Em crise, com as empresas a atravessar na sua maioria um momento muito difícil e com dificuldades reais em aguentar os postos de trabalho face à diminuição da sua actividade e à constante subida de impostos, a medida anunciada é a pior de todas e não lembra a ninguém. Ou melhor, só lembra a quem já não tem baias políticas e princípios éticos para governar o país em momentos muito difíceis como este.

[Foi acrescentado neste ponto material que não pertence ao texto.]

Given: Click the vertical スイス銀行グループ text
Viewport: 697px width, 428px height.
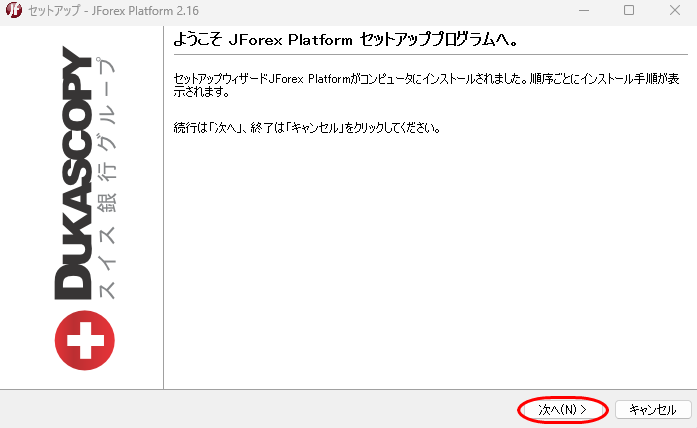Looking at the screenshot, I should point(106,175).
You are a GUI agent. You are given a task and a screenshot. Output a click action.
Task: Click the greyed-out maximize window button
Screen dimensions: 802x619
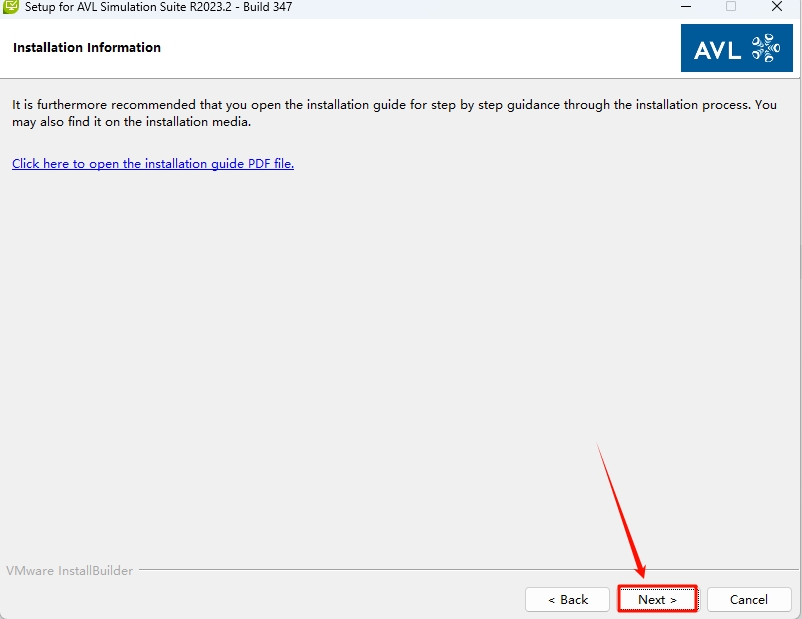(x=731, y=6)
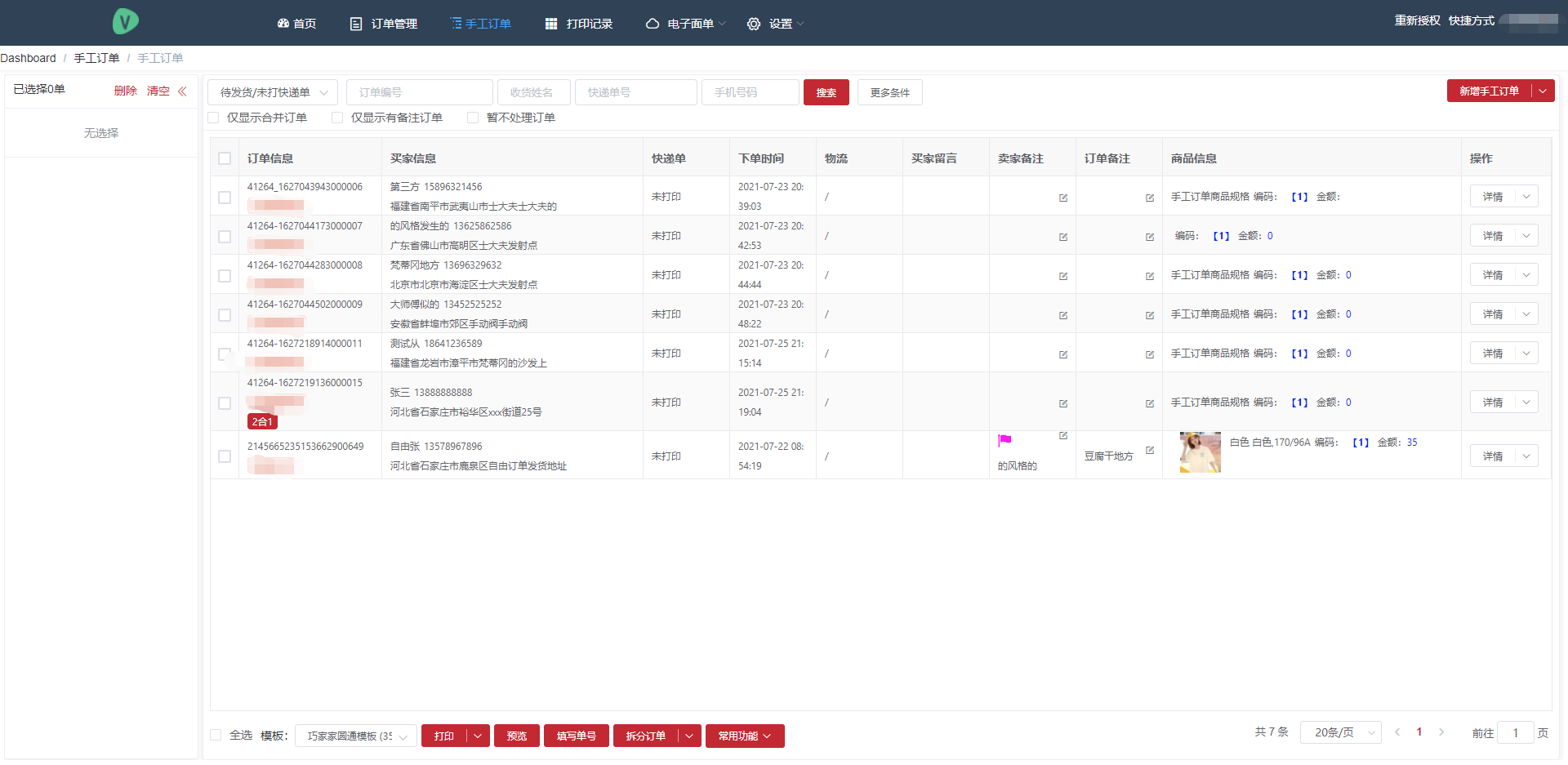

Criar um fundo para despedir mais e melhor pessoas é uma imoralidade. Os trabalhadores não são recursos humanos ou números, ou postos de trabalho, mas são pessoas com vidas duras que dependem do seu salário para viver. Criar um fundo significa alocar verbas dos nossos impostos que não servirão para apoiar as vítimas, as pessoas despedidas, as famílias que vivem o drama do desemprego, ou os jovens que procuram trabalho, mas as empresas para poderem despedir colectivamente pessoas. Um fundo para despedimentos que vem no seguimento de cortes em direitos sociais que existiam para apoiar quem precisa na velhice, na infância, na doença, ou no desemprego. Por exemplo, cortou-se no abono de família de crianças filhas de jovens casais, independentemente do número de filhos, com o argumento de que não há possibilidade de os manter porque não temos os meios para aguentar esses fundos e anuncia-se agora outro fundo para despedimentos colectivos?
Tento perceber melhor o que dizem os membros do Governo de tão absurda ideia e ouço explicar que o fundo para despedir vai servir para criar postos de trabalho. Criar postos de trabalho através de um fundo público para despedir pessoas? Estranha coisa, raciocínio ousado e, sobretudo, estranha forma de criar emprego.

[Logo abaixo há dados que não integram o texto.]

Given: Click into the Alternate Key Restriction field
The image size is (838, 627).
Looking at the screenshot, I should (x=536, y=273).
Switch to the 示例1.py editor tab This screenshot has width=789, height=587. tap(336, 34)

O país precisa de alterar a legislação de trabalho e de a simplificar. A legislação laboral que temos não é compatível com as necessidades das empresas e em muitos casos premeia a preguiça, o desleixo em vez de premiar a competência, o esforço e a qualidade. Tudo começa no exemplo que vem da Administração Pública que chega a ter horários de 12 horas semanais de trabalho e que herdou da União Soviética a igualdade salarial para quem trabalha muito se esforça e se dedica, e para quem se passeia entre o cafezinho e as "baixas". A legislação laboral criou uma teia de direitos que retirou em muitos casos a noção de dever de quem trabalha e criou absurdos, da mais cruel injustiça para quem ousa investir e arriscar em Portugal e, direi mesmo, trabalhar em Portugal.
Neste mesmo dia, chegam pelos mesmos noticiários imagens das manifestações estudantis em Inglaterra. A mais velha democracia europeia viveu momentos dramáticos de violência nas ruas de Londres. Violência como não se via há muitos anos na Europa democrática. Não foi só o ataque ao carro e ao Príncipe de Gales que as nossas televisões não se cansaram de mostrar. Foi o ataque ao Parlamento, a casa que no Mundo inteiro simboliza a democracia, que foi o seu berço e onde cresceu ao longo de séculos. É evidente que a crise social que estamos a viver provoca, traz na sua gene, violência, como estamos a ver. Nas pedras dos estudantes ingleses contra o Parlamento, ou na greve com "baixa" falsa dos controladores espanhóis.
Desta violência não estão isentas nem as velhas democracias nem as novas democracias, com governos de direita, ou com governos de esquerda. É assim. A Europa caminha para que aquelas imagens que chegam de Inglaterra ou dos aeroportos espanhóis sejam o nosso triste dia de amanhã.